Un artiste est-il soluble dans la culture d’entreprise ?

Innovation, stimulation des salariés, ouverture sur l’extérieur… nous n’avons jamais autant vu ou lu de discours sur l’importance des apports des « créatifs » (mot à prendre au sens large) pour briser les freins culturels et libérer la créativité au sein de l’entreprise.

De quelle créativité parlons-nous ? La créativité n’est pas l’apanage de quelques-uns. Tout le monde a de la créativité, sauf qu’elle prend plusieurs formes. Grosso modo, il y a la créativité d’amélioration (= améliorer ce qui existe) et la créativité « out of the box » (= sortir des sentiers battus). Les cultures d’entreprise favorisent la créativité d’amélioration, mais digèrent mal les personnes au mode de pensée « out of the box ».

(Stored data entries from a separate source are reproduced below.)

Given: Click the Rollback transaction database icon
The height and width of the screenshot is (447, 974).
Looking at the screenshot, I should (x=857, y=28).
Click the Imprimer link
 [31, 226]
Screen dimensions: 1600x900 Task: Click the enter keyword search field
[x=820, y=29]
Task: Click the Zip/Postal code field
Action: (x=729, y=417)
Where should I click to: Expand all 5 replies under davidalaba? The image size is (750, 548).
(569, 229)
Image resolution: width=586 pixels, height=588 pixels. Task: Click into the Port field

Pourquoi ? Pour répondre à cette question, je vais me baser et adapter un interview de Wladimir Pandolfo, directeur artistique Warner Music France, lors d’un entretien qu’il a accordé pour un Mooc sur les entreprises culturelles.

Bien sûr, il parle ici d’artiste dans le domaine musical, mais cet exemple un peu extrême (vous n’engagez pas tous les jours un musicien) est intéressant, car il souligne les différences de culture :

  • L’artiste n’a pas le sentiment de travailler dans l’entreprise, mais d’être sous contrat de manière plus ou moins longue avec l’entreprise.
  • Il ne se sent pas tenu par la hiérarchie.
  • Il va parfois plus réagir avec ses émotions du moment, qu’avec une vraie vocation stratégique. Dans une entreprise, le temps est parfois long : la production, la mise en œuvre, la commercialisation, tout demande du temps. Or, un artiste vit au présent, avec ses angoisses du moment, et parfois, qui sont complètement irrationnelles.

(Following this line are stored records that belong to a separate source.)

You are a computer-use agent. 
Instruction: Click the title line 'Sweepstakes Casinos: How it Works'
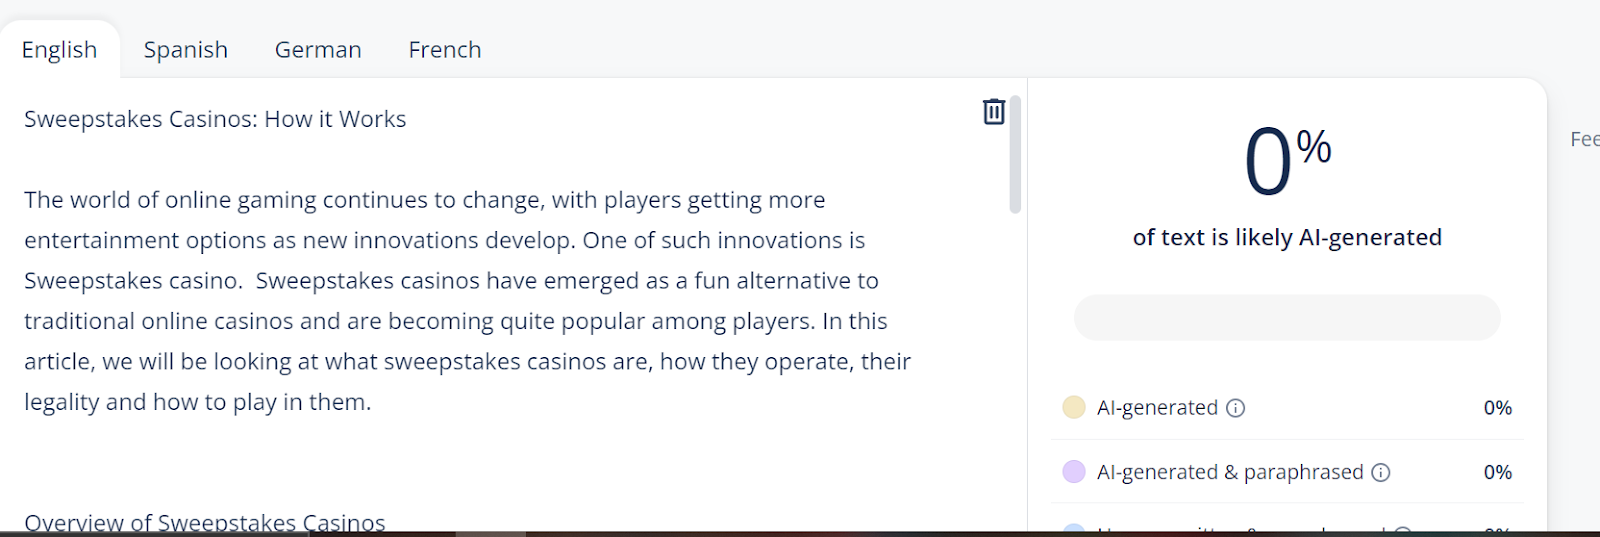(x=215, y=119)
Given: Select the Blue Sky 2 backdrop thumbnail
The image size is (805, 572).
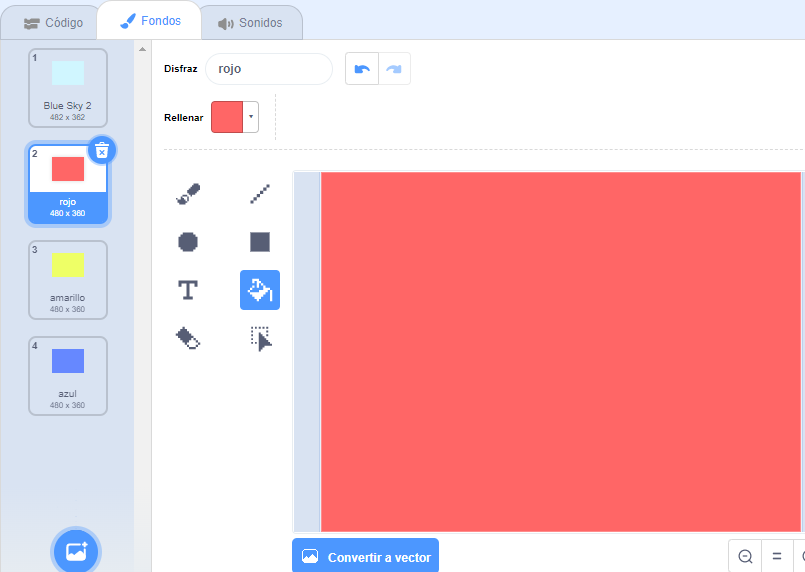Looking at the screenshot, I should (68, 88).
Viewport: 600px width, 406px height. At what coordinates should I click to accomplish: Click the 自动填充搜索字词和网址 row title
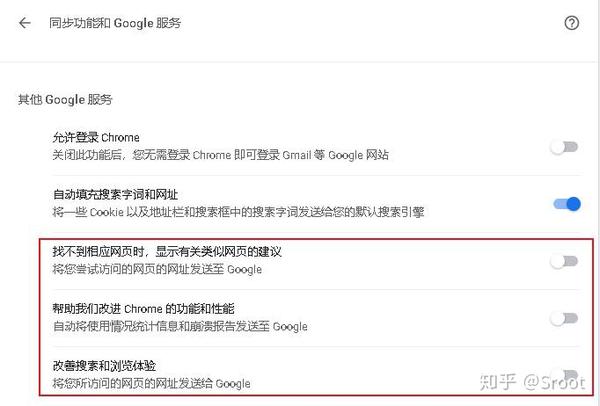pos(115,194)
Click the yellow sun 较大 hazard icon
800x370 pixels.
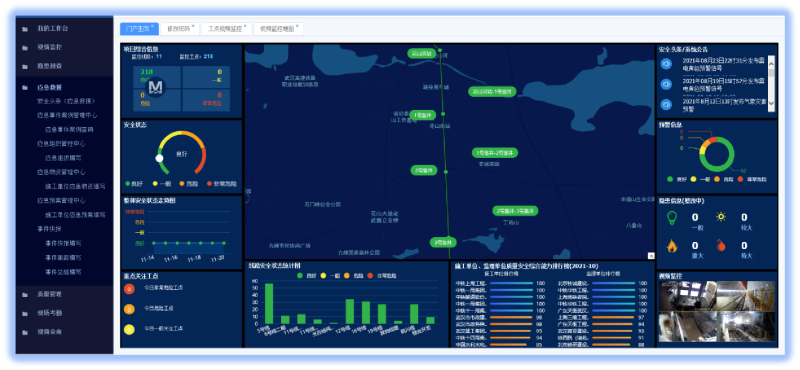point(720,217)
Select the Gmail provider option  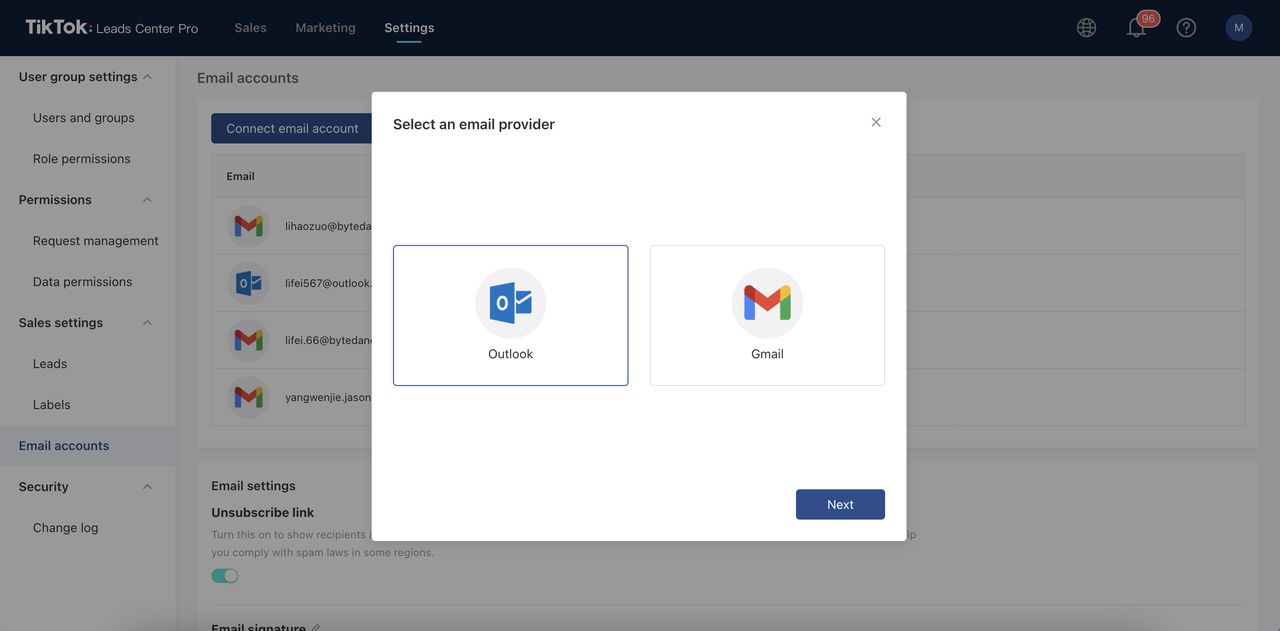[767, 315]
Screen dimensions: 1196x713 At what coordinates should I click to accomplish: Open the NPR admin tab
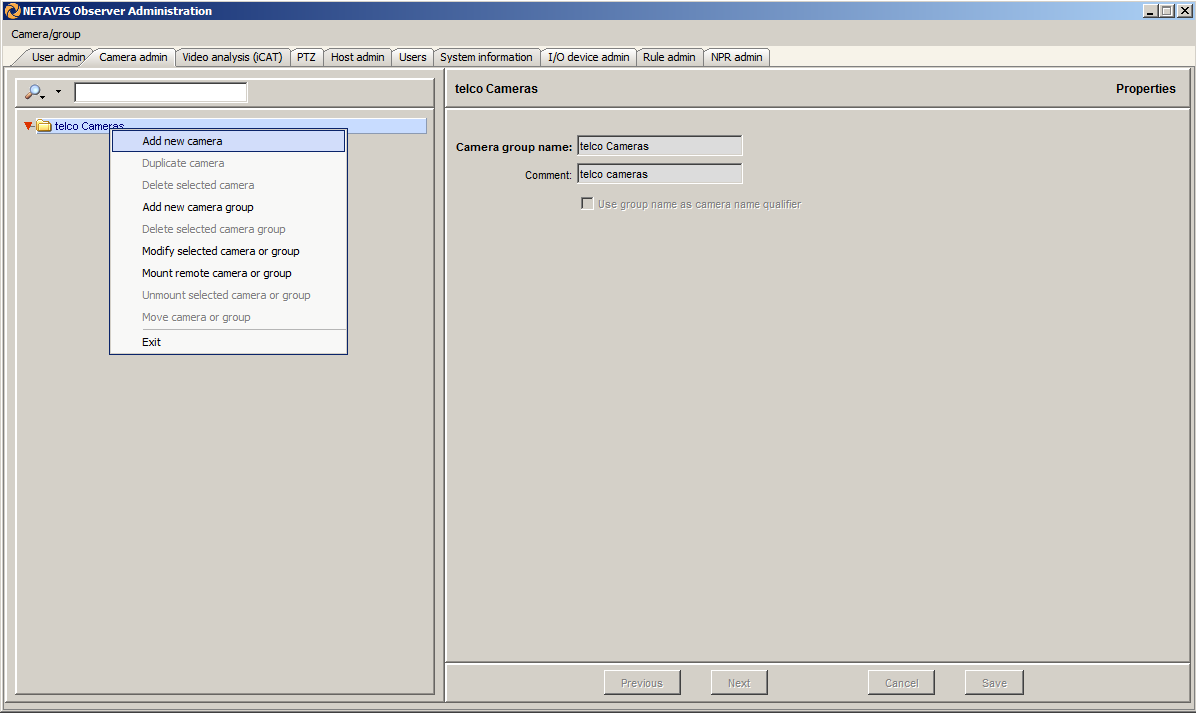click(x=736, y=57)
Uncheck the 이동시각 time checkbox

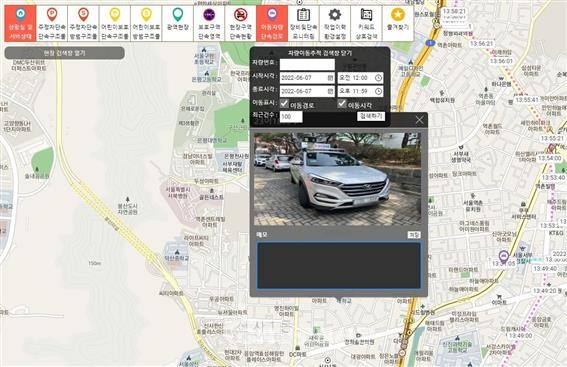[342, 104]
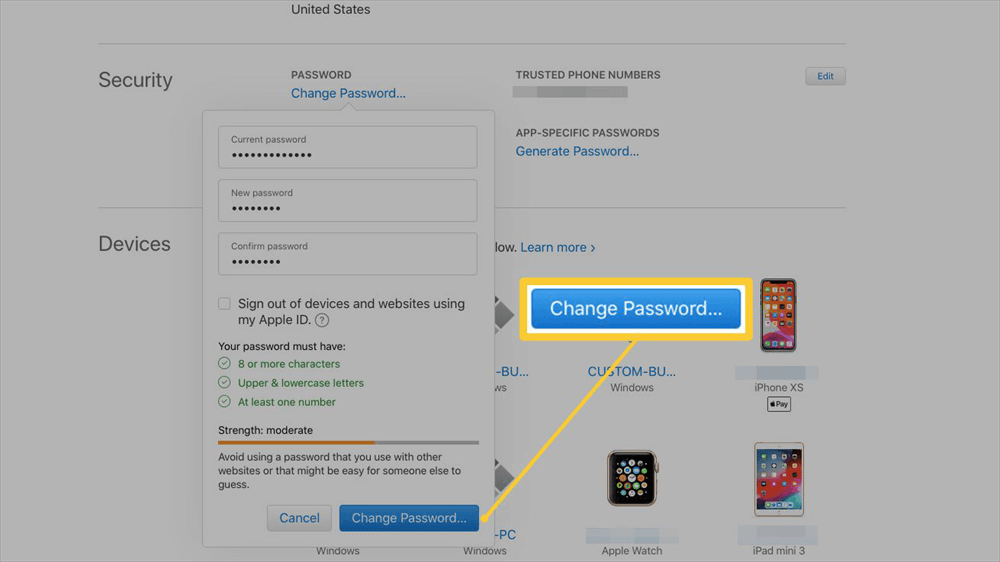Click Cancel in the password popover
Viewport: 1000px width, 562px height.
[x=299, y=518]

Cela veut dire beaucoup de dialogues, d’explications et de présence, savoir ni enfermer un artiste dans une bulle, ni le les laisser isolé de la réalité économique.  Il faut savoir communiquer, expliquer. On va expliquer à l’artiste la situation, en étant pédagogue mais lucide, et à l’inverse, aux autres collaborateurs, expliquer la position de l’artiste, en expliquant qu’il y a peut-être des raisons.

Un artiste vit au présent.  il peut avoir trouvé une idée et, le lendemain, ne plus être dans le même état d’esprit. Sauf que l’entreprise va tirer parti pendant un bon moment de cette idée. Quand vous communiquez ce créateur, vous devez délimiter son axe créatif et lui dire : « J’entends bien que toi, tu es peut-être beaucoup plus large, mais pour le moment va plus loin dans ton idée ».

Vous êtes peut-être un tel créatif. En tout cas, vous avez sûrement croisé de tels phénomènes dans votre milieu professionnel. Les formes de management classiques sauront-elles s’adapter pour les laisser prospérer ? Ou bien, continueront-elles à les laisser en dehors des schémas habituels (quitte à avoir des liens contractuels) ?

Il suffit de regarder le rachat de start-up par de grands groupes. Nombre de rachats se terminent par une dilution très rapide de la « pépite » dans les procédures et règles de l’organisation.

C’est peut-être pour cela qu’en France, nous avons beaucoup de pépites brillantes, mais peu de grand groupes innovants.